Detto questo, intorno al Diavolo, sto notando un’altalena di giudizi che fa veramente spavento. Non c’è equilibrio. I lombardi passano “dalle stelle alle stalle” in men che non si dica. Non è mai il massimo. Dopo la sconfitta con la Fiorentina, Pioli e la sua squadra erano praticamente sull’orlo di un buco nero e solo la partita di Londra contro il Tottenham avrebbe potuto salvarli. L’hanno vinta e la stagione è diventata magicamente buona. La realtà è che non era nera prima e non è esaltante oggi. E’ un’annata in linea con il valore della rosa. In campionato, il Milan sta lottando per un posto in Champions e questo è il suo reale valore perché ci sono rose più competitive. In Coppa Italia è stato eliminato agli ottavi dal Torino andando ben al di sotto delle attese.
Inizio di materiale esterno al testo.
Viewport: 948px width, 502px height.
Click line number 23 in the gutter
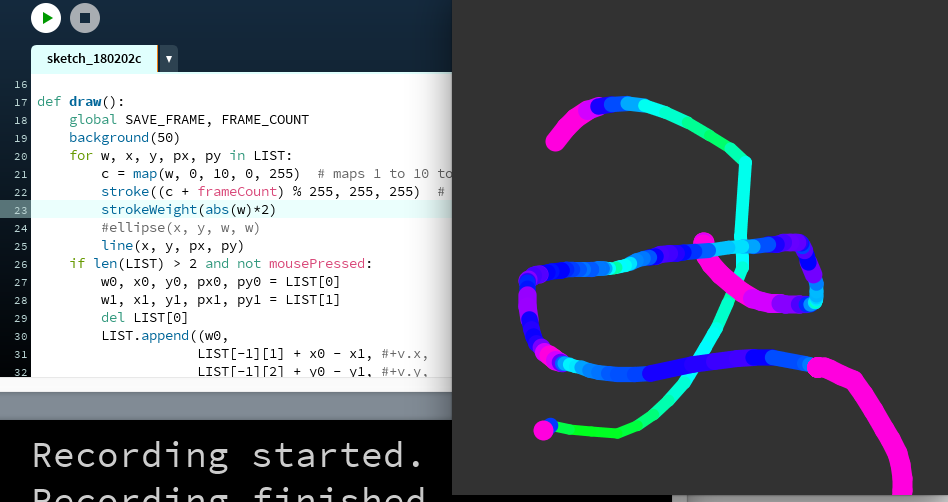pos(21,210)
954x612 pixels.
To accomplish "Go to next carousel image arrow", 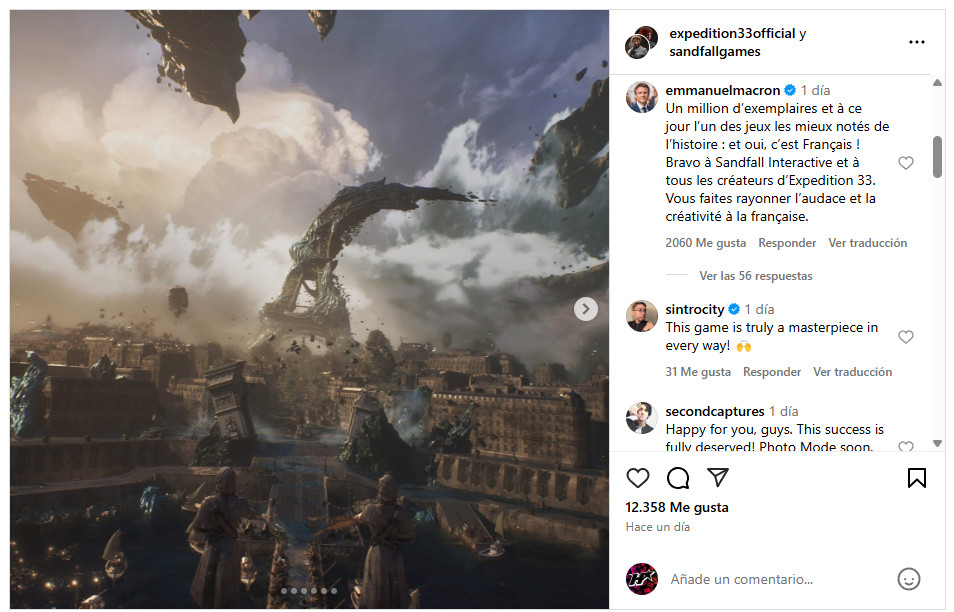I will (x=585, y=309).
La Supercoppa è un’autentica delusione con una batosta pesante patita dall’Inter. Il cammino europeo, come spesso accade, invece rappresenta il fiore all’occhiello.
Ecco, quindi, qual è il reale valore dei rossoneri. Il Milan è una squadra forte, ma non esaltante. E’ realmente una compagine “operaia”. Lo affermo con il massimo rispetto ed enorme stima. Da Pioli ai suoi ragazzi, i campioni sono pochi. Maignan, Theo e Leao rappresentano esempi della fattispecie. Il resto lo fa il gruppo e questo è un enorme merito per tutti i singoli. E’ chiaro che la vittoria di uno Scudetto o enormi risultati in campo europeo sono ancora lontani.